MacKellar, 22, won a stage of the Alpes Isère Tour this season and came close to a stage win in the Giro Ciclistico della Valle d’Aosta-Mont Blanc in a mountaintop finish.
The 2023 under-23 Australian road and time trial champion has been chasing his dream of racing in Europe since leaving the junior ranks. He competed in a handful of late-season races as a trainee with Jayco-AlUla but signed with EF Education-Easypost instead.
“This has been a dream of mine since I started riding as a junior,” MacKellar said in the team’s press release. “I did all four years of my time as an under-23 in Europe, trying to work towards this, so to finally make it in my last year is not only a big relief. It’s an honour. I’m super happy to have the opportunity and trust from the team.”
Living out his dream in the WorldTour will come with expectations and pressure, but the rider from Queensland is focussed on the basics.
“I really want to go in with a little bit of weight off my shoulders and just train hard and be physically in the best shape I can and let it come as it comes. There are going to be a lot of really important, special opportunities for me next year.
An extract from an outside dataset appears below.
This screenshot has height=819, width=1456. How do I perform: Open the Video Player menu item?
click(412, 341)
When they arise, I just want to be in the best possible shape I can be and then do the best I can.”
EF Education-EasyPost have seen five riders leave the team, with Alberto Bettiol, Stefan Bissegger, Simon Carr and Jonas Rutsch leaving for other WorldTour outfits and Rigoberto Urán retiring.
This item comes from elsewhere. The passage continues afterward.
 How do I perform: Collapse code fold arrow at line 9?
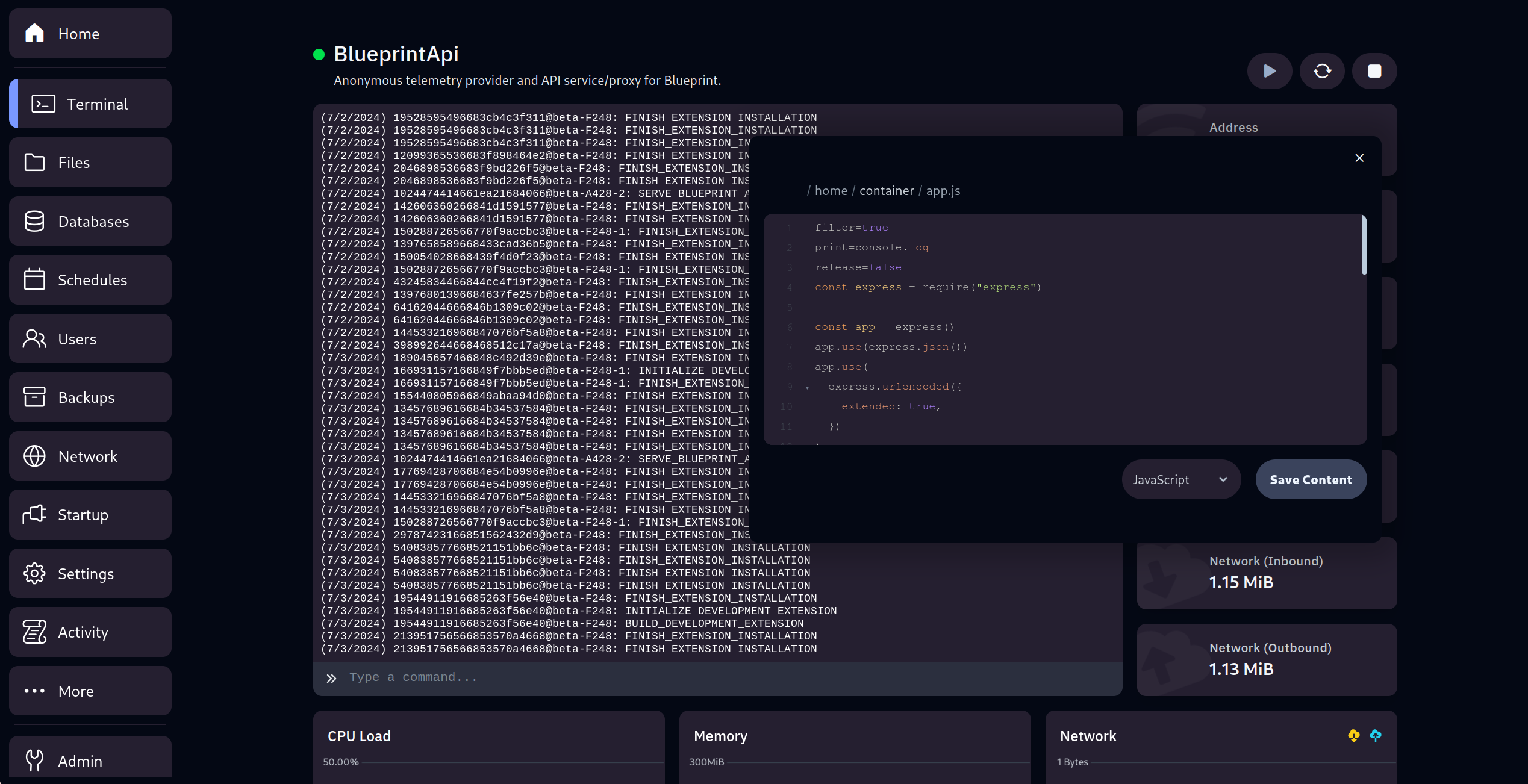point(807,388)
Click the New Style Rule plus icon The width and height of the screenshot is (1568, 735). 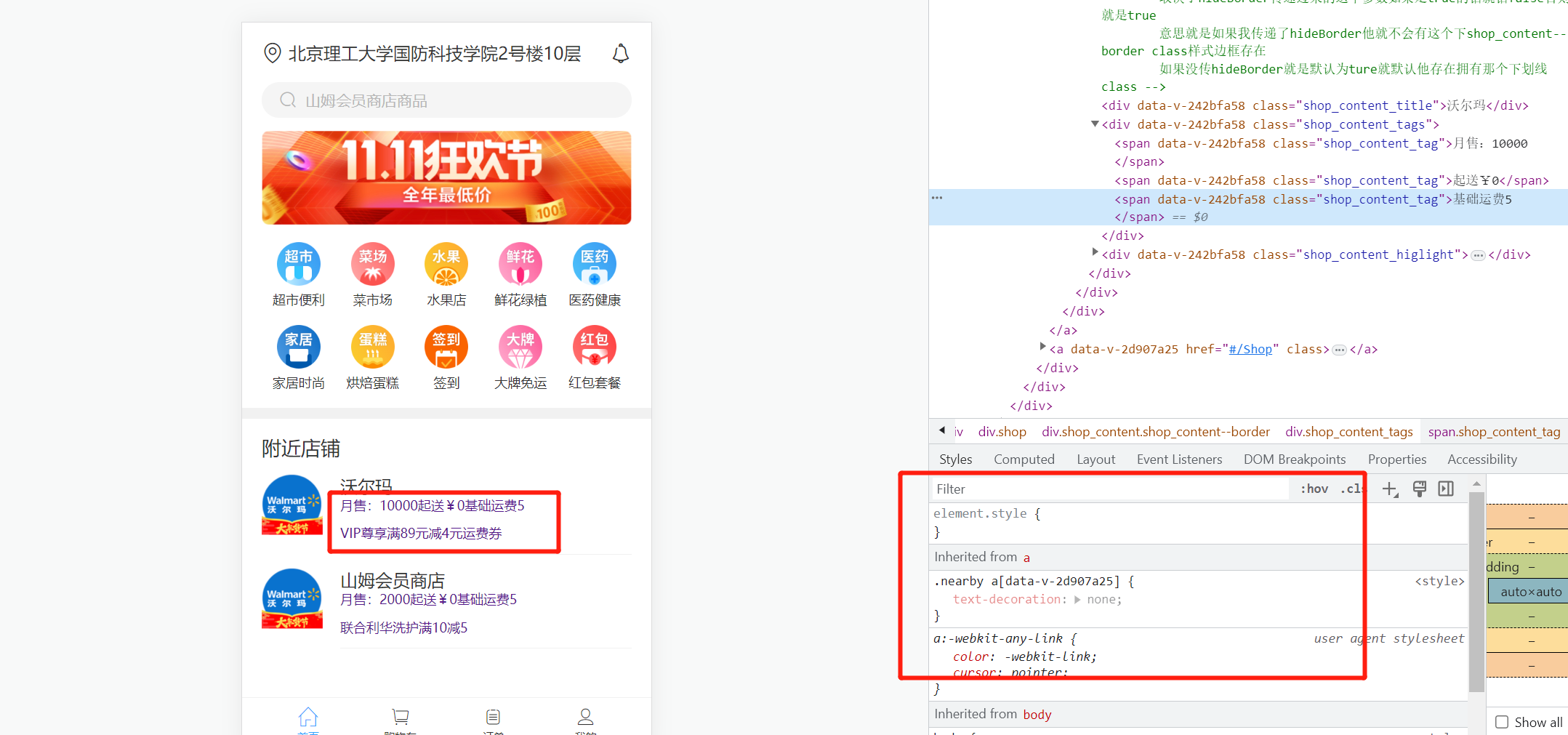[1390, 489]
With seven newcomers – Kasper Asgreen, Alex Baudin, Madis Mihkels, Vincenzo Albanese, Samuele Battistella coming across and neo-pros MacKellar and Max Walker joining the team – there are only three possible openings for the four riders currently out of contract, Alexander Cepeda, Esteban Chaves, James Shaw and Stefan de Bod.
The team’s CEO Jonathan Vaughters sees MacKellar as a rider for the Ardennes Classics and hilly stage races.
“Alastair has a strong motor,” Vaughters said. “In the under-23 ranks, he has shown that he can make a break stick after a hard, hilly day of racing and he has been doing a lot of work on his time trialing… We’re really looking forward to working with him as he makes the step up to the WorldTour.”